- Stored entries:

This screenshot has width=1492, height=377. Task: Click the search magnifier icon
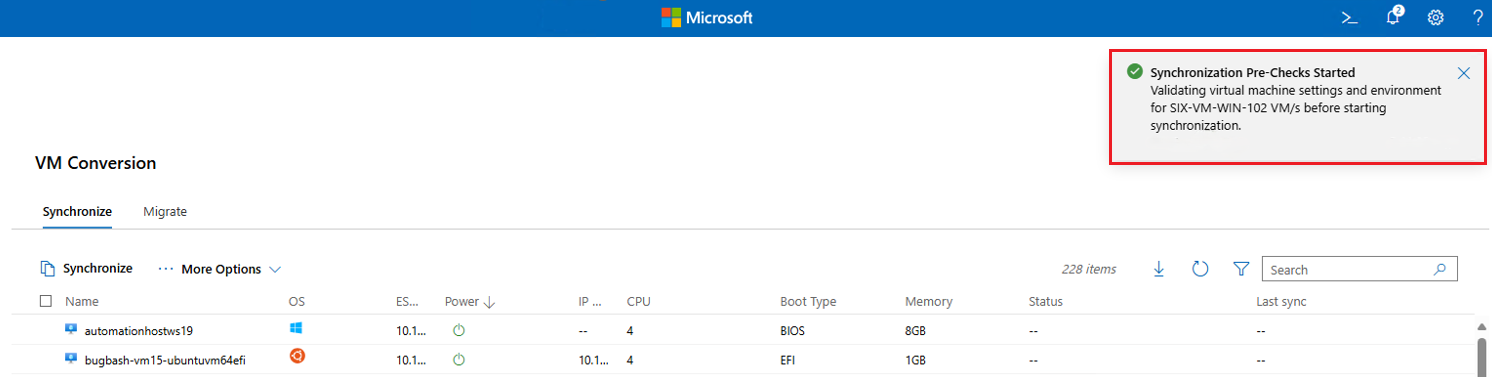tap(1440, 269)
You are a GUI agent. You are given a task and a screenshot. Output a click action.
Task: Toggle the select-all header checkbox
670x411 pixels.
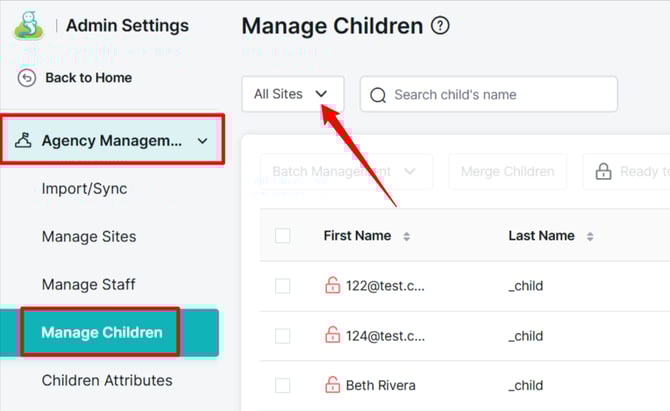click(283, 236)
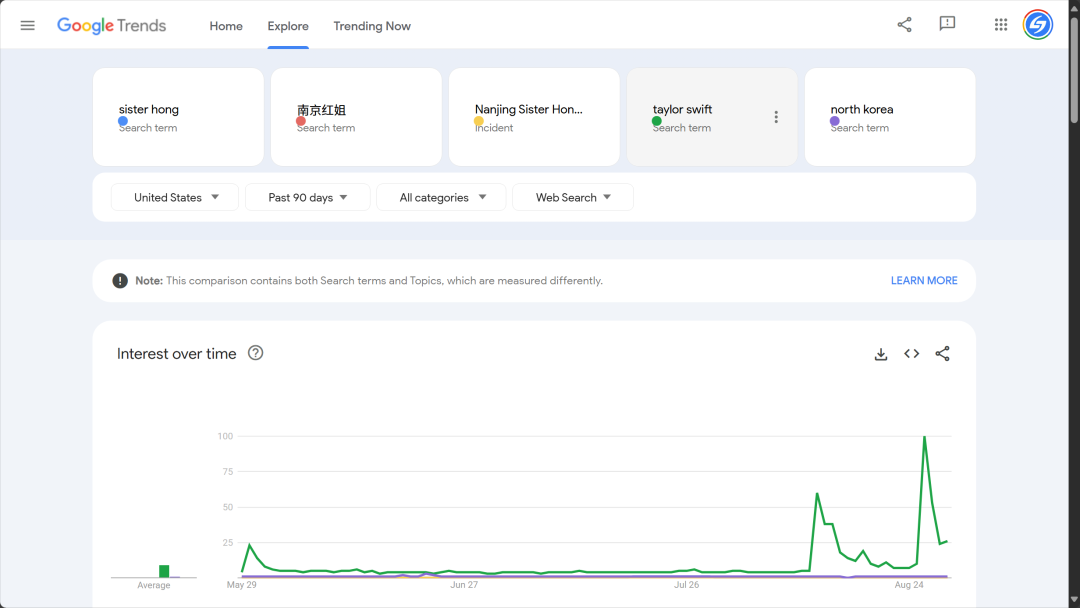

- TASK STATEMENT:
The expected result is the data above in exact form, free of pictures.

- COMPLETED TASK:
This screenshot has width=1492, height=377. Task: Click the search magnifier icon
tap(1440, 269)
You are a GUI agent. You are given a task and a screenshot. Output a click action.
Task: Toggle the select-all header checkbox
670x411 pixels.
click(283, 236)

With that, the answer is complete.